> WHAT TO DO:
**a)** Translate into Spanish this sentence from the exam text below: "A client is moving to a new state and needs to find a new doctor and hospital there."
**b)** Retype the passage of the exam text below from "- A. Ask the" up to and including "disease is found.".

> GIVEN TEXT:
━━━━━━━━━━━━━━━━

ATI RN
ATI Medical Surgical Proctored Exam
1. A client is moving to a new state and needs to find a new doctor and hospital there. What advice by the nurse is best?
- A. Ask the hospitals there about standard nurse-client ratios.
- B. Choose the hospital that has the newest technology.
- C. Find a hospital that is accredited by The Joint Commission.
- D. Use a facility affiliated with a medical or nursing school.
Correct answer: C
Rationale: Choosing a hospital accredited by The Joint Commission (TJC) or another accrediting body is the best advice as it ensures a focus on safety and quality standards.
2. A client is admitted with a pulmonary embolism (PE). The client is young, healthy, and active, and has no known risk factors for PE. What action by the nurse is most appropriate?
- A. Encourage the client to walk for 5 minutes each hour.
- B. Refer the client for smoking cessation classes.
- C. Teach the client about factor V Leiden testing.
- D. Explain to the client that sometimes no cause for the disease is found.

━━━━━━━━━━━━━━━━

> SOURCE MATERIAL:
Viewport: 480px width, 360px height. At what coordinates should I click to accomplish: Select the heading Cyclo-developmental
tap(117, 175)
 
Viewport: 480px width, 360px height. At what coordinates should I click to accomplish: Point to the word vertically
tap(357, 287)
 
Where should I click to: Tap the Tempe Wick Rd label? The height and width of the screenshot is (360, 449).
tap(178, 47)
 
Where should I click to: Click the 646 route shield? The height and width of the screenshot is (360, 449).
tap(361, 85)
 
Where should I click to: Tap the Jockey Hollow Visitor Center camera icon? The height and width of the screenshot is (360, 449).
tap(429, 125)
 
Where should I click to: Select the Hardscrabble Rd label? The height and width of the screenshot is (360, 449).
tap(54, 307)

━━━━━━━━━━━━━━━━

> COMPLETED EXERCISE:
**a)** Un cliente se muda a un nuevo estado y necesita encontrar allí un nuevo médico y un nuevo hospital.

**b)**
- A. Ask the hospitals there about standard nurse-client ratios.
- B. Choose the hospital that has the newest technology.
- C. Find a hospital that is accredited by The Joint Commission.
- D. Use a facility affiliated with a medical or nursing school.
Correct answer: C
Rationale: Choosing a hospital accredited by The Joint Commission (TJC) or another accrediting body is the best advice as it ensures a focus on safety and quality standards.
2. A client is admitted with a pulmonary embolism (PE). The client is young, healthy, and active, and has no known risk factors for PE. What action by the nurse is most appropriate?
- A. Encourage the client to walk for 5 minutes each hour.
- B. Refer the client for smoking cessation classes.
- C. Teach the client about factor V Leiden testing.
- D. Explain to the client that sometimes no cause for the disease is found.